### RECORDS PROVIDED
▼

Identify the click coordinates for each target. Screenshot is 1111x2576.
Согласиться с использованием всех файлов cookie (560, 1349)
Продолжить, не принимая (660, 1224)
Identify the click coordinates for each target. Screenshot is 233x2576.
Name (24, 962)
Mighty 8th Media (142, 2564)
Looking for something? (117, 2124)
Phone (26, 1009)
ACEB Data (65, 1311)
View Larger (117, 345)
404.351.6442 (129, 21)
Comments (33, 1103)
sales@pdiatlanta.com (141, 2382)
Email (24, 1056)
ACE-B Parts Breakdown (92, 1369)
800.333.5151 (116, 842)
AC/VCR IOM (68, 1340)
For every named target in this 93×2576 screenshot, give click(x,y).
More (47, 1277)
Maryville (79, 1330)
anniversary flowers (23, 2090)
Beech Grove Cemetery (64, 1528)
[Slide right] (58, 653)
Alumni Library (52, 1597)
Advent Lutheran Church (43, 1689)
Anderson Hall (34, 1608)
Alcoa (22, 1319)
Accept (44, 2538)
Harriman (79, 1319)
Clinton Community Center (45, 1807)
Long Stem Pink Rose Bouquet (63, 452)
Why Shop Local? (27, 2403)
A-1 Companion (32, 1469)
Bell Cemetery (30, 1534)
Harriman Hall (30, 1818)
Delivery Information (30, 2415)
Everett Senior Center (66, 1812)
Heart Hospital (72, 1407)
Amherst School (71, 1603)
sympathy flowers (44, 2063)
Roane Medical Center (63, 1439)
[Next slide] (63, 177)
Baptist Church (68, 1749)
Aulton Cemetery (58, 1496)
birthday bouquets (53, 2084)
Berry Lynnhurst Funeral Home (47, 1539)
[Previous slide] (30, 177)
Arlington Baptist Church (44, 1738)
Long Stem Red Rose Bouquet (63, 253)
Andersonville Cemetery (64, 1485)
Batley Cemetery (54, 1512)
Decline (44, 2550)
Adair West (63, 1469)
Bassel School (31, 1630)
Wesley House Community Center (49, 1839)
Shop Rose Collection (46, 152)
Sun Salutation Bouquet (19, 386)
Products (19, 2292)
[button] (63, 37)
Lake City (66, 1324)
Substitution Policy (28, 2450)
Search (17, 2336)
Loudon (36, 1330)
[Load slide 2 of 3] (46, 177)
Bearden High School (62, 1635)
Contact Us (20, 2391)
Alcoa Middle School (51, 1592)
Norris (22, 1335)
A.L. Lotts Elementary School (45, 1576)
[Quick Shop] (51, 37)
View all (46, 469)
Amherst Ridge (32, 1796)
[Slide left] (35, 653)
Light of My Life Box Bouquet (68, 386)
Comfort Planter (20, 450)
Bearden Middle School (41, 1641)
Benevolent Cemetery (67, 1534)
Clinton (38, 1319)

▲

### WHAT TO DO
Output only the lines from the one with "Bearden Middle School (41, 1641)" through the last line of the entries above; please keep them exact.

### EXERCISE RESPONSE
Bearden Middle School (41, 1641)
Benevolent Cemetery (67, 1534)
Clinton (38, 1319)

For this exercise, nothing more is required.